Teks yang Diberikan.
Senin, 19 Desember 2016

Padi

Senin, Desember 19, 2016

Sejak dalam kandungan, saya telah dibawa ibu ke sawah. Baginya, masa awal mengandung bukan penghalang baginya untuk tetap beraktivitas seperti biasa. Saat masih balita, ibu memang tidak bisa selalu membawa saya ke sawah. Adalah kakak tertua yang menjaga saya, baru dibawa jika saya sudah benar membutuhkan ASI. Lagi pun bila kakak ke sekolah, ibu senantiasa membawa saya ke sawah pula. Begitu cerita ibu dalam kisahnya saat saya sudah dewasa.

Kumpulan Data.
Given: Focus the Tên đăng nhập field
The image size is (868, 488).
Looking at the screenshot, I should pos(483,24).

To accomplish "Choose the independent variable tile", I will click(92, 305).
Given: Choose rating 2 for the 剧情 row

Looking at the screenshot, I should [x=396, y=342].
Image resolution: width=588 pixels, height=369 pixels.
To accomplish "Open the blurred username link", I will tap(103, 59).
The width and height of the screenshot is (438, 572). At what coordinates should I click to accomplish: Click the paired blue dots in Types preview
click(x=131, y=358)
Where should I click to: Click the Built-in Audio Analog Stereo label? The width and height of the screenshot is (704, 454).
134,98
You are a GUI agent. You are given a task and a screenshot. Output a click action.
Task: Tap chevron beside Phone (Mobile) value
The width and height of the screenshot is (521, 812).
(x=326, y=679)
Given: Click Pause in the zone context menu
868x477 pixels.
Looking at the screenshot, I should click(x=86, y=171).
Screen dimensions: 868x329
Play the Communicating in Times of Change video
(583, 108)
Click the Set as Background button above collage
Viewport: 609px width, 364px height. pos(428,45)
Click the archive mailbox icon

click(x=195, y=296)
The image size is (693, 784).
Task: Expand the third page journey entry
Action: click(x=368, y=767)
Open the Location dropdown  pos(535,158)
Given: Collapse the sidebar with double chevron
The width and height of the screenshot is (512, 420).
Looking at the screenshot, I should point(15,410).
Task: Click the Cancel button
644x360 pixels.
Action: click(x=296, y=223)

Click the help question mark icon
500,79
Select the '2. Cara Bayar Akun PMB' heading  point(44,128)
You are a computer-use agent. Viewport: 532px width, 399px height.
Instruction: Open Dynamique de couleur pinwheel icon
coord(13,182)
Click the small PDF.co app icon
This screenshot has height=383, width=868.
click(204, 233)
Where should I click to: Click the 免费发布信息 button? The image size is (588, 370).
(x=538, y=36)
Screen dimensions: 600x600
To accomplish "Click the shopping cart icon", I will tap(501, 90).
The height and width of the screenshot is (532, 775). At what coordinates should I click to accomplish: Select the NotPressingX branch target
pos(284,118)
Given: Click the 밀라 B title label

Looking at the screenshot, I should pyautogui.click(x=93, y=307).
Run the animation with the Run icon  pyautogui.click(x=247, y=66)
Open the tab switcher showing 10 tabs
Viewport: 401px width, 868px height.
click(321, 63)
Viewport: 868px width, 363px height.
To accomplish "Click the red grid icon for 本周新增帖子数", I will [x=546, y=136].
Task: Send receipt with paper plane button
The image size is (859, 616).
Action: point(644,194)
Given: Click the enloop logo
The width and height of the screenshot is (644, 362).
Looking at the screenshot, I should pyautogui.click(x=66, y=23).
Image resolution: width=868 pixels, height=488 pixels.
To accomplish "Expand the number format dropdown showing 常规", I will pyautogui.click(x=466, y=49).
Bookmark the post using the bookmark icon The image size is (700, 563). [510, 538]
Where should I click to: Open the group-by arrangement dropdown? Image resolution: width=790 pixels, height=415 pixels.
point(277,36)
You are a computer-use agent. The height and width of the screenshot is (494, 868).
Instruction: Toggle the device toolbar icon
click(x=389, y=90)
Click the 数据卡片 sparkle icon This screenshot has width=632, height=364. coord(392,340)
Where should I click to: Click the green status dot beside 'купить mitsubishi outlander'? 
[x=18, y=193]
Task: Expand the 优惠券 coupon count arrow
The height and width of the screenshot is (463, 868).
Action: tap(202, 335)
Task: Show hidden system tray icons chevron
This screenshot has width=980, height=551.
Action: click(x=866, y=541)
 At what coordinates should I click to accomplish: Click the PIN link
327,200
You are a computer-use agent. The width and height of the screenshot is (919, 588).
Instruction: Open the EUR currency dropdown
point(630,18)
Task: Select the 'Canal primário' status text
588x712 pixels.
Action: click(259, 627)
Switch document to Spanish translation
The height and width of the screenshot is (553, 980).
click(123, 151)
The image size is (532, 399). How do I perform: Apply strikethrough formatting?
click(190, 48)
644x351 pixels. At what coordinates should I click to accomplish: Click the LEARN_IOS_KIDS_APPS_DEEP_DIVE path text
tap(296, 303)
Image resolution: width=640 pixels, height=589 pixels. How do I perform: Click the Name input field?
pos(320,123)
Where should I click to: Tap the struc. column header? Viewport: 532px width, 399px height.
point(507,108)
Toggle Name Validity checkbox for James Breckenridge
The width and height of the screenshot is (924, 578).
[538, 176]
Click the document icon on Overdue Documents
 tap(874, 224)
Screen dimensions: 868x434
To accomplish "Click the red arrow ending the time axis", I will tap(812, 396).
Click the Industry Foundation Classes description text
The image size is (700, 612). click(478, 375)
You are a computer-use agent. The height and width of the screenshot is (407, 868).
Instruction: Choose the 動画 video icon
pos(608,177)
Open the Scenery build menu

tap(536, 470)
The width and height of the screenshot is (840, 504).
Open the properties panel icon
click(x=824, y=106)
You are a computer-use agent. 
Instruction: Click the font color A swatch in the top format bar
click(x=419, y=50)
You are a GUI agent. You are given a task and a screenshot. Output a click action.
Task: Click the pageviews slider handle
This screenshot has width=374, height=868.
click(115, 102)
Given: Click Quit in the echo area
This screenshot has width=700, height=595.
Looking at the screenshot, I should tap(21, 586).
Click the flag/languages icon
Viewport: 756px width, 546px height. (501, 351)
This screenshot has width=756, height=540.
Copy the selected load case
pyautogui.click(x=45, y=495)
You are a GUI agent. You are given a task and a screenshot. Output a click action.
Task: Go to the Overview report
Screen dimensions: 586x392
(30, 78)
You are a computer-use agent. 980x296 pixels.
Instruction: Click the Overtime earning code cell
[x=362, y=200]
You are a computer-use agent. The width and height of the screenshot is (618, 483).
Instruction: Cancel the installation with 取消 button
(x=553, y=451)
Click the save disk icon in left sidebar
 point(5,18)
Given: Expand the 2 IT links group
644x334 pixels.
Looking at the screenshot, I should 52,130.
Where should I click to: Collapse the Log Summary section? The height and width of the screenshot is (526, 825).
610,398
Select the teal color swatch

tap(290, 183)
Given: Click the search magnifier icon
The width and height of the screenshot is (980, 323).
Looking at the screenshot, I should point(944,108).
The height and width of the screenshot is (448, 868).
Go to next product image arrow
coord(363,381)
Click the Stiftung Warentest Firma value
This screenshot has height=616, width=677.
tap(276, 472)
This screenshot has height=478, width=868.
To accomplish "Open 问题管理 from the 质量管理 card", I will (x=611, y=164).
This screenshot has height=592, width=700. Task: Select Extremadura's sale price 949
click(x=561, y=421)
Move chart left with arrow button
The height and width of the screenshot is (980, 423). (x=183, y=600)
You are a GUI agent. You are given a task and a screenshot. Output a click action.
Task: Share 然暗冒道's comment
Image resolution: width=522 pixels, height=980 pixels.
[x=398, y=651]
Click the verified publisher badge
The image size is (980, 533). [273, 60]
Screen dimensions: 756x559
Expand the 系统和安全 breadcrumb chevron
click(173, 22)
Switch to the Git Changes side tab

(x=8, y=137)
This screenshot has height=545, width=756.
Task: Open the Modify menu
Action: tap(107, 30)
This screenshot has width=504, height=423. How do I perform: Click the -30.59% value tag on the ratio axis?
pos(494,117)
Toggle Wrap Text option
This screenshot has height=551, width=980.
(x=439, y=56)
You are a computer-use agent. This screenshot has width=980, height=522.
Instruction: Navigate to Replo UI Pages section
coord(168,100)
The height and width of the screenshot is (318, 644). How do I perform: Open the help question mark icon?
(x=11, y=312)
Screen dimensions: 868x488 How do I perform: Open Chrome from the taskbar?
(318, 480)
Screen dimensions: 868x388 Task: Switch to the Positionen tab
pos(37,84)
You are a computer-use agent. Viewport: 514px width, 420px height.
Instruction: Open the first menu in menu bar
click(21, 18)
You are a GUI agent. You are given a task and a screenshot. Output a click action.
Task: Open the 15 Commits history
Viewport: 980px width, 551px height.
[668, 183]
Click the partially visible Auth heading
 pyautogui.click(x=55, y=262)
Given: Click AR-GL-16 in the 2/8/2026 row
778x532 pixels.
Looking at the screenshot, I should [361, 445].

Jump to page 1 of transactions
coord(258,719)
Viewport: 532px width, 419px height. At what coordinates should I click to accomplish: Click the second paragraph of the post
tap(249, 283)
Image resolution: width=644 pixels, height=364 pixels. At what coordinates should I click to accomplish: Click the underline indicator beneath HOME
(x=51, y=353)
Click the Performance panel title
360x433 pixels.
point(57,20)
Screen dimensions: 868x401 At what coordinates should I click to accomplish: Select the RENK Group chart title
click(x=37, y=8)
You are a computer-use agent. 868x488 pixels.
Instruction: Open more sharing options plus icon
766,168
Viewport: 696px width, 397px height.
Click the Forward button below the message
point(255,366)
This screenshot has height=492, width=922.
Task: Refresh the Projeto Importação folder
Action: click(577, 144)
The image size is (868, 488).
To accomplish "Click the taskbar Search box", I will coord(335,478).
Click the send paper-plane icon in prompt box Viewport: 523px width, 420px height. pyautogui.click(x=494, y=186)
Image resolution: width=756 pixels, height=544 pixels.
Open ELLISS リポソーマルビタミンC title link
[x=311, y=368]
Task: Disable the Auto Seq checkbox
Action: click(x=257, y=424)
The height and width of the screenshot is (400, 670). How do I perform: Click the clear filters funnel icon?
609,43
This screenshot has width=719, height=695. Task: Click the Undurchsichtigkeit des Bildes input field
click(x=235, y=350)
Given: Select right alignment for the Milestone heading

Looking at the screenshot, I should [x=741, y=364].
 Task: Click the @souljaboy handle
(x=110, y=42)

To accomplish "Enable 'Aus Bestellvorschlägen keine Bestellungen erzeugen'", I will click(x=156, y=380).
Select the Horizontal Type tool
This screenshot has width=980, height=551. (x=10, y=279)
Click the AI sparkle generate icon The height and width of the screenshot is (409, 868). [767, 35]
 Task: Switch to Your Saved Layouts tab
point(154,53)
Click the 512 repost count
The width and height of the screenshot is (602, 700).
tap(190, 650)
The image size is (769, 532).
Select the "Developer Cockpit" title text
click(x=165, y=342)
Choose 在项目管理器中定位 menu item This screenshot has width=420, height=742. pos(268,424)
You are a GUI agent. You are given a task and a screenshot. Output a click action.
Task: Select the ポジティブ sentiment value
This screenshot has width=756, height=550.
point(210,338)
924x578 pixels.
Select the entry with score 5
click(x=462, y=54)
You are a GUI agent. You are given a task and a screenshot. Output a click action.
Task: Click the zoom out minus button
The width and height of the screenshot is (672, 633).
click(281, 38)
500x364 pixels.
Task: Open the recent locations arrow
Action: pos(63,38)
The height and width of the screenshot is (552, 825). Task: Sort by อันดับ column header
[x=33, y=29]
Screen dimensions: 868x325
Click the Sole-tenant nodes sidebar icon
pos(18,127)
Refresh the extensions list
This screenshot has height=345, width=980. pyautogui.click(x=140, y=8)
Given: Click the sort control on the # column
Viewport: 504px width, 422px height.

Sasaran Tugas.
1 - Tentukan apakah setiap pernyataan berikut sesuai dengan teks tentang padi. Jawab ya atau tidak dan sertakan kutipan persis dari teks yang menjadi dasarnya: (a) Ibu berhenti beraktivitas di sawah pada masa awal mengandung. (b) Saat masih balita, penutur dijaga oleh kakak tertua. (c) Jika kakak pergi ke sekolah, ibu membawa penutur ke sawah.
2 - Berdasarkan teks tentang padi, jelaskan mengapa penutur yang masih balita dan sedang dijaga kakak tertua tetap dibawa kepada ibu di sawah.

Hasil Berurutan.
1 -
(a) Tidak: "Baginya, masa awal mengandung bukan penghalang baginya untuk tetap beraktivitas seperti biasa."
(b) Ya: "Adalah kakak tertua yang menjaga saya"
(c) Ya: "Lagi pun bila kakak ke sekolah, ibu senantiasa membawa saya ke sawah pula."

2 - Penutur baru dibawa jika sudah benar-benar membutuhkan ASI.